DOMAIN FLEXIBILITY IN ASPARTIC PROTEINASES

Comparison of the three-dimensional structures of native endothiapepsin (EC 3.4.23.6) and 15 endothiapepsin oligopeptide inhibitor complexes defined at high resolution by X-ray crystallography shows that endothiapepsin exists in two forms differing in the relative orientation of a domain comprising residues 190-302. There are relatively few interactions between the two parts of the enzyme; consequently, they can move as separate rigid bodies. A translational, librational, and screw analysis of the thermal parameters of endothiapepsin also supports a model in which the two parts can move relative to each other. In the comparison of different aspartic proteinases, the rms values are reduced by up to 47% when the two parts of the structure are superposed independently.
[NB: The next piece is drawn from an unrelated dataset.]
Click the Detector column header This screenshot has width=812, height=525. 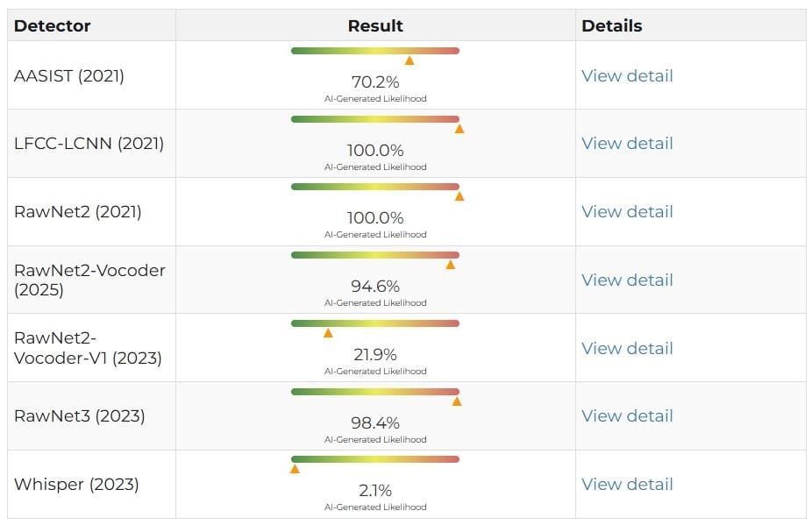(53, 26)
This justifies description of the differences, including those between pepsinogen and pepsin (EC 3.4.34.1), as a rigid movement of one part relative to another although considerable distortions within the domains also occur. The consequence of the rigid body movement is a change in the shape of the active site cleft that is largest around the S3 pocket. This is associated with a different position and conformation of the inhibitors that are bound to the two endothiapepsin forms. The relevance of these observations to a model of the hydrolysis by aspartic proteinases is briefly discussed.